Duas análises do livro de Ciro Gomes e Mangabeira Unger

MARCO AURELIO GARCIA

Uma das surpreendentes consequências da eleição de Fernando Henrique Cardoso é a pobreza do debate de idéias que a ela se seguiu no país. Surpreendente (e paradoxal) porque se esperava que a chegada de um intelectual à presidência abrisse uma discussão em profundidade sobre os rumos do país, sobretudo quando se avolumam sinais de que vivemos o esgotamento do ciclo histórico iniciado, para nós, nos anos 30.
O desafio intelectual que esta nova situação criou é grande, sobretudo porque coincide e, em certa medida, é produto do colapso do comunismo, da crise da social-democracia e dos impasses do nacional-desenvolvimentismo.
Não obstante, o que está em jogo, boa parte dos intelectuais e políticos se encontram mergulhados em certa perplexidade.
O governo não foi capaz de propor mais do que suas receitas de combate à inflação, como se a formulação de um novo projeto nacional se resumisse a isto.
A oposição, confinada aos pequenos espaços institucionais que lhe sobraram e enfrentando dificuldades em organizar reações na sociedade, não tem sido capaz de ir muito mais além de uma estratégia defensiva.
O pensamento crítico -nas universidades ou na imprensa- está adormecido e as poucas exceções apenas confirmam a regra. Como se não bastasse isto, o presidente adotou o hábito de desqualificar toda a crítica (e os críticos) à sua política.
Só pelo fato de romper com esta modorra, o livro de Ciro Gomes e Mangabeira Unger deveria ser saudado como uma contribuição ao debate sobre os caminhos de nosso desenvolvimento, sufocado, como observam os autores, pela prioridade (ou exclusividade?) dada ao programa antiinflacionário.
Sem desconsiderar a importância da estabilidade monetária, eles se propõem enfrentar a discussão estrutural, a segunda etapa da luta contra a inflação, que consideram eminentemente política.
A tentação da polêmica fácil, poderia levar ao questionamento da idéia defendida no livro de que "a primeira etapa da luta contra a inflação foi técnica" (pág. 41), quando, em realidade, tratou-se de uma gigantesca operação política. Poder-se-ia ainda discutir o papel que Ciro Gomes teve na condução do Plano Real, sobretudo em temas como os da abertura comercial, política industrial e salarial, que ocupam lugar importante no livro.
O mais importante, no entanto, é discutir idéias e não desqualificar seus autores.

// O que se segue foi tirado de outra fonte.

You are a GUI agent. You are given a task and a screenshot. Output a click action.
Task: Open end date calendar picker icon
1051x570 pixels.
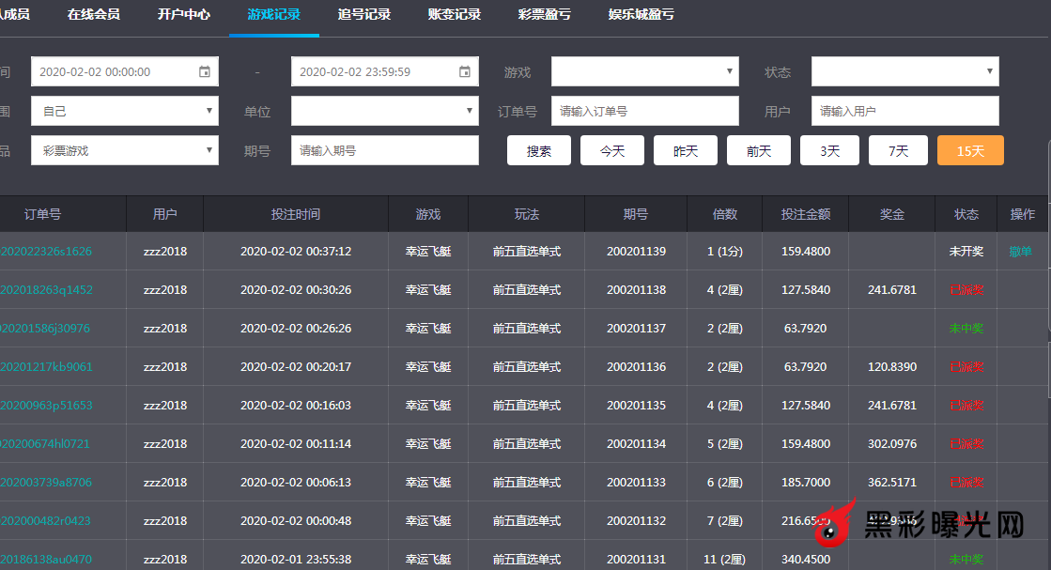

Eles retomam um tema que a oposição agitou no debate eleitoral de 1994: a necessidade de um consenso que permita resolver articuladamente a consolidação da estabilidade monetária, com a "moderação das desigualdades sociais" e a formulação de um projeto nacional.
Para romper com o dualismo que produz, ao mesmo tempo, riqueza e miséria, afirmam que o país necessita uma nova alternativa produtiva. Esta passa pela necessidade de discutir como refinanciar o desenvolvimento, o que exige criar novas condições para incrementar a poupança nacional.
Sem isto, o governo fica -como está ocorrendo agora- reduzido à aplicação de políticas sociais compensatórias. Estas são ineficientes diante da magnitude da dívida social. Mais, ainda, dizem os autores: a orientação macroeconômica do governo acaba por aprofundar a desigualdade que ele diz querer combater, tornando cínico o discurso do "tudo pelo social".
A saída é o fortalecimento do Estado, distinto das experiências autoritárias do passado, e a sua parceria com setores privados. Descentralização e experimentalismo produtivo são os caminhos propostos, mas a falta de menção ao papel dos trabalhadores neste processo, constitui-se em um "esquecimento" grave de Gomes/Mangabeira, pois a desprivatização do Estado que os autores pregam só poderá efetivamente ocorrer quando o controle social deste alcançar patamares bem distintos dos atuais. Para isto a presença dos trabalhadores é indispensável.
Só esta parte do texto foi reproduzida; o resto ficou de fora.